Tuesday, November 26, 2013

Sounds of the Carolinas

Sounds of the Carolinas
11/10/2013 - 11/17/2013

The map below shows our stops through the Carolinas after Elizabeth City (not our exact sailing route):

From north to south: Manteo Island (1), Pungo River near Belhaven (1),  Morehead City (2), Wrightsville Beach (3),  Little River (4), Charleston (7) 
Sunday, November 10 -- We got an early start out of Elizabeth City, bound for the town of Manteo on Roanoke Island in the Outer Banks.  We wanted to have some time to see Manteo in the afternoon, as we knew we had to keep moving the next day.  We were eyeing an approaching cold front and hoping to make a circuit through the Outer Banks and down to to Ocracoke before it came through.

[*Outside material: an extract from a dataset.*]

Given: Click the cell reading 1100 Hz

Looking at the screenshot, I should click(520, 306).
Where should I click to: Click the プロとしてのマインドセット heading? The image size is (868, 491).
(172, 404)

Sailing into the dawn, from Elizabeth City into Albermarle Sound

Fred liked the, uh, symmetry of this photo:  
Another boat sailing out of Elizabeth City, into Albemarle Sound

Now you can see what the sailboat was partially obscuring ...
Giagundo blimp hangar
We got to Manteo Island in the early afternoon on OBX (Outer Banks) Marathon day -- reminding us of the marathon Dorothy's daughter Sage and her fiancé Sam were running in Philadelphia the following weekend.  Half-marathon runners were strolling the docks and marathon runners were still coming in.  Fred settled down to blog-writing while Dorothy decided to bike to the North Carolina Aquarium about 4 miles away.
Dorothy's bike on bike path toward aquarium
The large, eel-like animal below is actually a salamander.  You can see its front legs (no back legs).  Amazing!

Eel-like salamander
The aquarium has a ray petting tank.  The rays went round and round the tank.  You can see several below.
You don't often get to see the underside of a ray!
The unusual fish below was also in the ray petting tank:
Guitar fish in the ray petting tank
Jim Cole, Joy Hampton's fiancé, told us that he cleans the shark tank on Wednesdays.  An aquarium staff person said they clean the tanks twice a day.  Wow!  They pointed out that there is a lot of intake, and therefore a lot of output in the tanks!
Sand tiger shark, largest shark in the shark tank
On the boat we are trying to be conservative in acquisitions and expenditures, but the aquarium had the greatest gift shop!  But we have to learn how to cook some of our favorite seafoods and better understand beaches, right??  
Souvenirs of the North Carolina Aquarium
Back to the boat, barely before dark:
Sunset in Manteo, just inside the Outer Banks

Monday, November 11 -- We had planned to continue on to Ocracoke today, but the forecast for an approaching cold front had increased in intensity and accelerated in timing such that we were not sure we could get away from Ocracoke before gale force winds hit on Tuesday.  Much as we hated to, we decided it would be safest if we retreated from the Outer Banks back to the ICW -- from gale exposure to the safety of the Alligator River (tee hee)!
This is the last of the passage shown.